By Matthew Brunwasser
The operational headquarters of the Allied Air Command, a cavernous Cold War facility, would make a good set in a post-apocalypse horror film. Its unusual for a journalist to get access to the secret facility, which in this case is limited to the international dining hall and the conference room. A multinational group of NATO officers helping command Operation Unified Protector agreed to answer questions.
Maj. Gregor "Beppo" Brehm is from the German air force. "Coming back to your question, 'what's the problem working in Libya?" he said. "It's exactly this. We are not in Libya."
UN security council resolution 1973 authorized NATO to protect civilians in Libya but not with forces on Libyan territory.

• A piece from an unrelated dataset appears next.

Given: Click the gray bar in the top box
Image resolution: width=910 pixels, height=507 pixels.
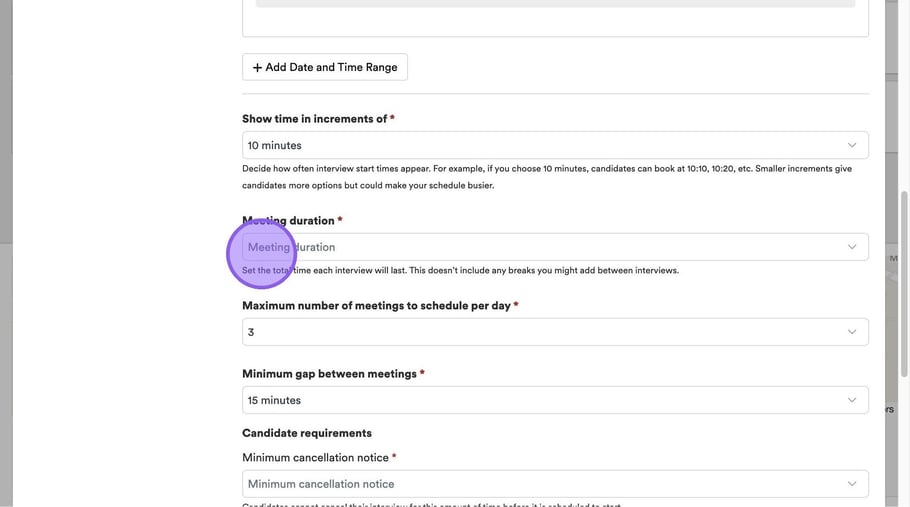Looking at the screenshot, I should click(x=555, y=3).
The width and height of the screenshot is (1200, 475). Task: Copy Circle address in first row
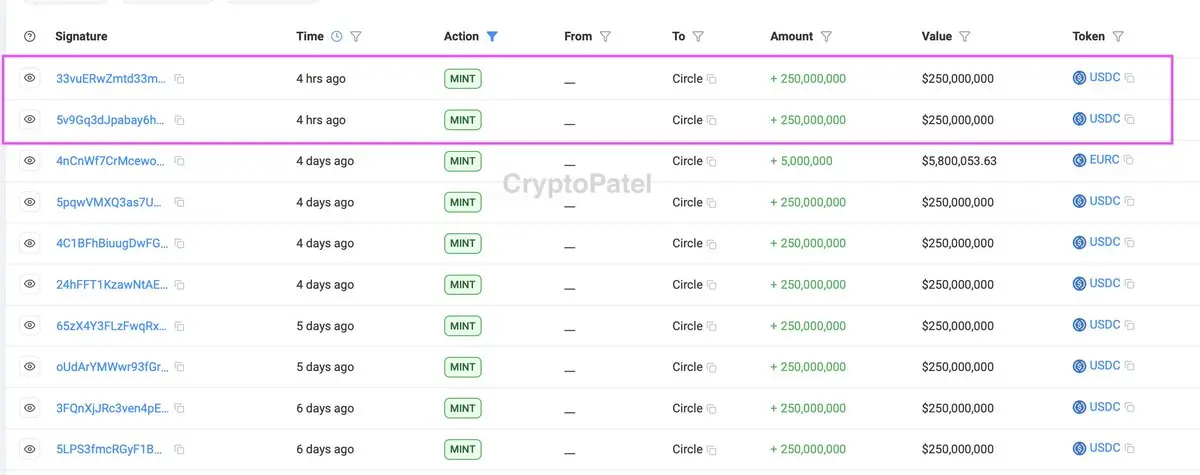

So Allied Air command's mission can be complicated.
"We enforce the embargo and the no fly zone and protect civilians from any attack, but we don't have boots on the ground, and so we have to establish the situational awareness from the air," Brehm said.
There is some intelligence from the sea, but in general NATO is conducting operations from far away. It's also stretched wide with 13 airbases in six countries and four headquarters in three countries.
"We provide for the air campaign the strategic direction and then the day to day command and control is done at Poggio, [Renatico, Italy]," said Deputy planning chief, Wing Cmdr. Mike Rafferty from the UK.
It might seem inefficient to have political directives coming from Belgium, strategists in Turkey and pilots in Italy but Rafferty says it works better than you'd think.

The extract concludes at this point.